▸ What is being asked: Put each line of the listing below into a numbered list, leaving out any blank lines.

▸ Data in this exercise:
--

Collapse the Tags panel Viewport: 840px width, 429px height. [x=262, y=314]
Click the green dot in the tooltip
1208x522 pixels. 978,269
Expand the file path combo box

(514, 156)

--

▸ Full answer:
1. Collapse the Tags panel Viewport: 840px width, 429px height. [x=262, y=314]
2. Click the green dot in the tooltip
3. 1208x522 pixels. 978,269
4. Expand the file path combo box
5. (514, 156)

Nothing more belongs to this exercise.